* **Stated problem**: Convert the lines from the one containing "The image size is (1257, 428)." through the one containing "click(33, 237)", both included, into a Markdown table with the columns Number and Line, omitting blank lines.

* **Data section**:
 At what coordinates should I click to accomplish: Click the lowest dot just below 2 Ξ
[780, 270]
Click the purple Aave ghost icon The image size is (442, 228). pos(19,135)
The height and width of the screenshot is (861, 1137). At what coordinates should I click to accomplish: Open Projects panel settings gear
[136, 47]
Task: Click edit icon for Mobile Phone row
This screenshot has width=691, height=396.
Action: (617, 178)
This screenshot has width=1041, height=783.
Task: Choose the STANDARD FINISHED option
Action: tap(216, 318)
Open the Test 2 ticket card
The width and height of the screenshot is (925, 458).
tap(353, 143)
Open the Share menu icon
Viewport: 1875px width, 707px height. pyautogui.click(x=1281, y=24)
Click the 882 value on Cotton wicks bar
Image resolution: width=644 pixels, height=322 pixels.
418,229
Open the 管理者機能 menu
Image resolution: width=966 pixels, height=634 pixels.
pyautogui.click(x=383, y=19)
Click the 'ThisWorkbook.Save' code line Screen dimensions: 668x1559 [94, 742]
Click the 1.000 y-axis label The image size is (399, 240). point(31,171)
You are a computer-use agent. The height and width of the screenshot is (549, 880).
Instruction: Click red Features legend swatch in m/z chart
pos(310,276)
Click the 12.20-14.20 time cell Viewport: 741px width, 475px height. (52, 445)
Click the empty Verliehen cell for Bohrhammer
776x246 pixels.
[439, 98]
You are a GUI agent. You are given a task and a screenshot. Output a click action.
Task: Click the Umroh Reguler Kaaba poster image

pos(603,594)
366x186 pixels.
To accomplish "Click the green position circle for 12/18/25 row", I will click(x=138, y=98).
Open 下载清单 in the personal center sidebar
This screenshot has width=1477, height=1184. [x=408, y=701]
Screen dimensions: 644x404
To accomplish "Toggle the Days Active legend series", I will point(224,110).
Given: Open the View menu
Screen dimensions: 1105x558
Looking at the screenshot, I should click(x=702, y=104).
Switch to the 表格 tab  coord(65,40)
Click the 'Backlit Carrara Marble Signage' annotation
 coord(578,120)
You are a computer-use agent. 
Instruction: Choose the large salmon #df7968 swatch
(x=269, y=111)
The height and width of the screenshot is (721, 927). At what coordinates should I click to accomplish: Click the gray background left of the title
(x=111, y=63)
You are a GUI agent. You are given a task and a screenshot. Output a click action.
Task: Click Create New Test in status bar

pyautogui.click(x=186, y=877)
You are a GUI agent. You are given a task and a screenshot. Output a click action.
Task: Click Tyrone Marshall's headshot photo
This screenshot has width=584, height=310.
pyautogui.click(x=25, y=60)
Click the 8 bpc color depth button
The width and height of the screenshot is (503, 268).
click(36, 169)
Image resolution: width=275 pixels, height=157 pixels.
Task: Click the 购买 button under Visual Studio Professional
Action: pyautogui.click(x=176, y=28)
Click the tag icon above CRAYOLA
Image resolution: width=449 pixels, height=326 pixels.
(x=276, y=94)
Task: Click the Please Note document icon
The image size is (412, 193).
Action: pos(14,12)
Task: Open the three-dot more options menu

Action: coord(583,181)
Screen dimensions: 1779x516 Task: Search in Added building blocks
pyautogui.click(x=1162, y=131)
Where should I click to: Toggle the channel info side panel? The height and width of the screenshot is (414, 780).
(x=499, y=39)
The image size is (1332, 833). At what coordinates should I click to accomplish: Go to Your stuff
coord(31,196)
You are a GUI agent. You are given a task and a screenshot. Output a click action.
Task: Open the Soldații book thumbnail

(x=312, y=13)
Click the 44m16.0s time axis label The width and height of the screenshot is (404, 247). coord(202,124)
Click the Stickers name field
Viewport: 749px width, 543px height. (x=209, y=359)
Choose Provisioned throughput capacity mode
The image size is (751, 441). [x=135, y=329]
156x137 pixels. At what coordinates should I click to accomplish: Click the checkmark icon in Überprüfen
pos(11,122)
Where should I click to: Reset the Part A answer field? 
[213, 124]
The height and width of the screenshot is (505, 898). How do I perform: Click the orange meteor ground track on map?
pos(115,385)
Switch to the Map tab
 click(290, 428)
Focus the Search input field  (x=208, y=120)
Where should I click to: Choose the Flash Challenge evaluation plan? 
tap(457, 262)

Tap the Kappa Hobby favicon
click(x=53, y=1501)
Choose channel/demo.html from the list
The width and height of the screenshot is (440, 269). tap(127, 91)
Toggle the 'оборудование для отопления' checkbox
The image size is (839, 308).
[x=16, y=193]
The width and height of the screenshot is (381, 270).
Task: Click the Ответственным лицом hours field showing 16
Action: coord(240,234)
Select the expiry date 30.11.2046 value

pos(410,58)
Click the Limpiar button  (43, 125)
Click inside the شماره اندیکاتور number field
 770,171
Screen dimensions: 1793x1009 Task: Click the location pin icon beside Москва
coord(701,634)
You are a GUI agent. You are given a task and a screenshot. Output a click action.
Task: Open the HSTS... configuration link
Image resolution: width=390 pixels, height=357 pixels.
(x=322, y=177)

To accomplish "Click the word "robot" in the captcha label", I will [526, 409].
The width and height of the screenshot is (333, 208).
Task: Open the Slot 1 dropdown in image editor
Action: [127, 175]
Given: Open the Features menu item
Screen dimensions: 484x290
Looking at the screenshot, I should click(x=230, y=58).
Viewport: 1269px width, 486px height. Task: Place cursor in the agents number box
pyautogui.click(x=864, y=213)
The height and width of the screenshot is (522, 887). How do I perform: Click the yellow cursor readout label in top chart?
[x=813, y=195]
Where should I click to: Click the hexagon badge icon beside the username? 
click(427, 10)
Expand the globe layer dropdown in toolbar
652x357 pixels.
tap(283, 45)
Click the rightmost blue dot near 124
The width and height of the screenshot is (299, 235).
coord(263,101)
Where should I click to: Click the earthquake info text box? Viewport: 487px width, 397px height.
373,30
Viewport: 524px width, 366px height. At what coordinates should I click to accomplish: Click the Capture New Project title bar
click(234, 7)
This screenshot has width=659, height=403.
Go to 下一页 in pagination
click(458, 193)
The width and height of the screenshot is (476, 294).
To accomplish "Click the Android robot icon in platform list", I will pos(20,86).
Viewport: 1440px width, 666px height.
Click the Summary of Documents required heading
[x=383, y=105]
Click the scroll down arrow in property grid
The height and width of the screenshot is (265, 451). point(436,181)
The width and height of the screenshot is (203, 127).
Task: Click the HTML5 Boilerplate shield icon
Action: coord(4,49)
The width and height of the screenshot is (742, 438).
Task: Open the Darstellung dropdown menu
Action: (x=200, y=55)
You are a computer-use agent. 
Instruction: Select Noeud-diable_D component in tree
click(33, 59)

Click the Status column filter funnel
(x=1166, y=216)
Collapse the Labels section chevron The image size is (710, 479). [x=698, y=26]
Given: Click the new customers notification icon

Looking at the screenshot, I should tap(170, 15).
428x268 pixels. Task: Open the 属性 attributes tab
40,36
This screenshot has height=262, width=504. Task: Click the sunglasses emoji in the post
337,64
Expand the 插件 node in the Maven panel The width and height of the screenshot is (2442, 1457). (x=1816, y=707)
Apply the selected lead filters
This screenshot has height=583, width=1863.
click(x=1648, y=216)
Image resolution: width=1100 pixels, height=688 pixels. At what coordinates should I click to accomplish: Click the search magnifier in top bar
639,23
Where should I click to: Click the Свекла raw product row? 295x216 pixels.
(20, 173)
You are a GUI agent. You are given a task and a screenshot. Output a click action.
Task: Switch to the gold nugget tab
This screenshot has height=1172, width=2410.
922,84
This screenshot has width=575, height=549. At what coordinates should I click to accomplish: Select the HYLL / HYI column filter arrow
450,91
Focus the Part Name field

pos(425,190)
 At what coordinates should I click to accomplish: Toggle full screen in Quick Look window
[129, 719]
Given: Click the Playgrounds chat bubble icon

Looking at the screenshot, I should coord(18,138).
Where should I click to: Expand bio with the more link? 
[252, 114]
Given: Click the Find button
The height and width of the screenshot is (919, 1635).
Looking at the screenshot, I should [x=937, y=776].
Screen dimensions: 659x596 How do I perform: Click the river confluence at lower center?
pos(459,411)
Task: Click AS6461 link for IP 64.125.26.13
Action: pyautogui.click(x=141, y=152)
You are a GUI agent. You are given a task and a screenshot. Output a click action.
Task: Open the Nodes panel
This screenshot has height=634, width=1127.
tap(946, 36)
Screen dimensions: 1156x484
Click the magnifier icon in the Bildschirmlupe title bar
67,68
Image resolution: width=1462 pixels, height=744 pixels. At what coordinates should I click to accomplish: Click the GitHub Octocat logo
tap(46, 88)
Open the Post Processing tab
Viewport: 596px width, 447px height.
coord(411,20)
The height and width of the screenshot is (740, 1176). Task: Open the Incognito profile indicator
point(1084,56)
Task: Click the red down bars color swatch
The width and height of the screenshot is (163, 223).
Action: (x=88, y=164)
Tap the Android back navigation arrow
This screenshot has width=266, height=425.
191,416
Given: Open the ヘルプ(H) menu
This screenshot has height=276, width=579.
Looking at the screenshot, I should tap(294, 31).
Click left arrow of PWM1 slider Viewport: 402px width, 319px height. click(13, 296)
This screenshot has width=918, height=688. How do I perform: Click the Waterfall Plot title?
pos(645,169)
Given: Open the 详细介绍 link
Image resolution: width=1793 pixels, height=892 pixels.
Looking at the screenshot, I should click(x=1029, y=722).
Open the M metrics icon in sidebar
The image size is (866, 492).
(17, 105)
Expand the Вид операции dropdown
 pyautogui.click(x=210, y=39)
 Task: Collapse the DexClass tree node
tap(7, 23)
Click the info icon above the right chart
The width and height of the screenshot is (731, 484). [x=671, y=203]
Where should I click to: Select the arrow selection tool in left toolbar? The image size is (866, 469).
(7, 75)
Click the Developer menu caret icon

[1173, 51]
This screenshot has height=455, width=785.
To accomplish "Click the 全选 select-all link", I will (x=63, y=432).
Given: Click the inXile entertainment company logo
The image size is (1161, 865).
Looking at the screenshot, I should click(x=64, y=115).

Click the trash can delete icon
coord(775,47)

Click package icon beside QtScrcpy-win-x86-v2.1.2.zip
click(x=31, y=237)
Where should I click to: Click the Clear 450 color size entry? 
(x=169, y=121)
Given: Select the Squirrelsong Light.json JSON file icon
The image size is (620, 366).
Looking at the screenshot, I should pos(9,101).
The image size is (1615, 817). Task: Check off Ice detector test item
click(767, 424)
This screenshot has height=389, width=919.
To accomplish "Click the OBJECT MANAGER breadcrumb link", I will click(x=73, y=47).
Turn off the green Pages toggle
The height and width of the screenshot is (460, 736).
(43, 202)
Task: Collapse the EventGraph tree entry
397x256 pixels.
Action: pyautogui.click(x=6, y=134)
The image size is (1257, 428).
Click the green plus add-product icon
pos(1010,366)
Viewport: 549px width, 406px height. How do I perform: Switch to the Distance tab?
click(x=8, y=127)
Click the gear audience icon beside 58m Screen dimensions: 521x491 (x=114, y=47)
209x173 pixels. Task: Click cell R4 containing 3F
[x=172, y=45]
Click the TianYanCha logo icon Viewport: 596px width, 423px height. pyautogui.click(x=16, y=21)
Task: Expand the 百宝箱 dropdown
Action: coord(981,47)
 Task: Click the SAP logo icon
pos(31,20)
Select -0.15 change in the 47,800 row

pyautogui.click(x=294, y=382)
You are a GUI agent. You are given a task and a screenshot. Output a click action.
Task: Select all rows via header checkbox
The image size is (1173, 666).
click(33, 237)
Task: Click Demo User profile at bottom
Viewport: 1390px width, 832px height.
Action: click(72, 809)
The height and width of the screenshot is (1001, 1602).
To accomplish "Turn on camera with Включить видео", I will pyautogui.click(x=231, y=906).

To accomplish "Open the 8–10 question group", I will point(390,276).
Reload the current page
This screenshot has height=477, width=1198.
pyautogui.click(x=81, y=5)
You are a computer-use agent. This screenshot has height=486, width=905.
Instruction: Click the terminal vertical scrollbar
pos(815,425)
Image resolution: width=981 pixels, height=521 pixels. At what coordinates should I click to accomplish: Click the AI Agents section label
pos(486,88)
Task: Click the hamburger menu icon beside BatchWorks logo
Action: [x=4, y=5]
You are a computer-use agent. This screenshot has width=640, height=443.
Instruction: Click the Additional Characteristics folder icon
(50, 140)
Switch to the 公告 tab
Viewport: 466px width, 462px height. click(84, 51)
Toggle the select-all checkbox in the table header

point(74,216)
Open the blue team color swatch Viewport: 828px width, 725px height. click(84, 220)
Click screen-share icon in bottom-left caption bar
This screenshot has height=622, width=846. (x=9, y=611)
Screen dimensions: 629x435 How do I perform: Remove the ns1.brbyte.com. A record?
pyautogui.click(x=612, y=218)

* **Answer**:
| Number | Line |
|---|---|
| 1 | The image size is (1257, 428). |
| 2 | Click the green plus add-product icon |
| 3 | pos(1010,366) |
| 4 | Viewport: 549px width, 406px height. How do I perform: Switch to the Distance tab? |
| 5 | click(x=8, y=127) |
| 6 | Click the gear audience icon beside 58m Screen dimensions: 521x491 (x=114, y=47) |
| 7 | 209x173 pixels. Task: Click cell R4 containing 3F |
| 8 | [x=172, y=45] |
| 9 | Click the TianYanCha logo icon Viewport: 596px width, 423px height. pyautogui.click(x=16, y=21) |
| 10 | Task: Expand the 百宝箱 dropdown |
| 11 | Action: coord(981,47) |
| 12 |  Task: Click the SAP logo icon |
| 13 | pos(31,20) |
| 14 | Select -0.15 change in the 47,800 row |
| 15 | pyautogui.click(x=294, y=382) |
| 16 | You are a GUI agent. You are given a task and a screenshot. Output a click action. |
| 17 | Task: Select all rows via header checkbox |
| 18 | The image size is (1173, 666). |
| 19 | click(33, 237) |